TEXT UNDER STUDY:
● ● ●

Thursday, 13 September 2018 Written by Huw Baines

‘Fixed Ideals’ begins in medias res. Lande Hekt is tired, anxious and furiously angry. “I’m gonna get a tattoo that says: fuck Jeremy Clarkson and fuck you too,” she sings. The album’s opener is something of a blueprint for what follows, fusing fabulous melodies with brass tacks insights into her own life and a vivid, despondent view of a world that has lurched right with little concern for the people getting crushed in the gears.

Muncie Girls’ second LP is one of the finest explorations yet of what it’s actually like to be a young person in the UK at the moment. Hekt writes from her own perspective and those of others, alternately becoming caught in a Kafkaesque maze at the Department of Work and Pensions and staring down the NHS’s underfunded mental health services. The lyric sheet is pocked with references to Tory avarice, xenophobic media coverage and frustrations that eventually manifest as one long, billowing sigh.

But this isn’t an album of empty slogans, headline-friendly rallying cries or anything like that. Instead, Muncie Girls are concerned with how these acts of aggression - big and small, vicious and petty - affect people. It doesn’t exist in the abstract.

● ● ●

GIVEN INFORMATION:

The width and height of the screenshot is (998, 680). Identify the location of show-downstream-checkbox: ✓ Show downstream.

● ● ●

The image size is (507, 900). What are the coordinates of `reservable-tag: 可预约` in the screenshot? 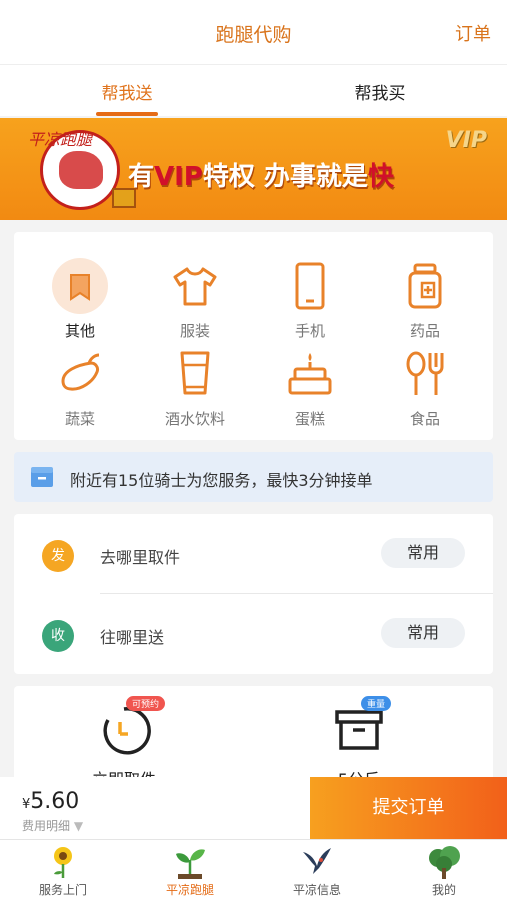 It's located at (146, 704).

● ● ●

REQUIRED TASKS:
1. Reproduce the passage of the album review from "Thursday, 13 September" to "in the gears." word for word.
2. Summarize the review of 'Fixed Ideals' in two sentences.
3. Extend the review of 'Fixed Ideals' by writing what comes next after its final sentence.

ANSWERS IN ORDER:
1.
Thursday, 13 September 2018 Written by Huw Baines

‘Fixed Ideals’ begins in medias res. Lande Hekt is tired, anxious and furiously angry. “I’m gonna get a tattoo that says: fuck Jeremy Clarkson and fuck you too,” she sings. The album’s opener is something of a blueprint for what follows, fusing fabulous melodies with brass tacks insights into her own life and a vivid, despondent view of a world that has lurched right with little concern for the people getting crushed in the gears.

2. The review says Muncie Girls' second album, 'Fixed Ideals', opens in the middle of things with Lande Hekt tired, anxious and angry, and that it pairs fine melodies with direct insights into her own life and a bleak view of a world that has lurched to the right. It calls the record one of the best explorations of what it is like to be young in the UK now, with songs touching on the Department of Work and Pensions, underfunded NHS mental health services, Tory greed and xenophobic media coverage, and it stresses that the band cares about how these aggressions affect people rather than offering empty slogans.

3.
“Oh well, I grew up powerless and I'll die just the same,” Hekt sings when closing the album with the desperate Family of Four. “I’ll go from the afternoon to the night shift all for someone else's gain." The closing statement: "Bottom rung is where I'll stay.”

There’s a balancing act at play, with Hekt’s own experiences adding colour between the lines. The pithy put downs on Jeremy are reserved for her right-wing father - “presents won’t do when there’s presence past due” - while on Falling Down she discusses dropping booze from her life and her decision to quit humouring bigoted men. “I’m gonna stop smiling when it doesn’t feel like the right thing,” she sings.

The songs here also up the ante from the band’s debut, ‘From Caplan to Belsize’. Any changes are certainly more in the realm of refinement rather than a fresh start, but the playful flashes of piano - notably a wonderful lead line on the acoustic Hangovers - and chiming glockenspiel notes add rich pop textures to Dean McMullen’s bank of indie-punk guitars and the sometimes thunderous playing of drummer Luke Ellis. A note too for the production, by Lewis Johns, which is clean and crisp without feeling sterile.

‘Fixed Ideals’ is an example of how a band can, essentially, keep doing what they’ve always done while also creating something that will stand on its own when compared to their other work. Muncie Girls have had the songs, and the words to back them up, since the early days, but here everything feels very focused on now. This record will perhaps become a time capsule one day, but as it stands its truths sting because we encounter them around every corner.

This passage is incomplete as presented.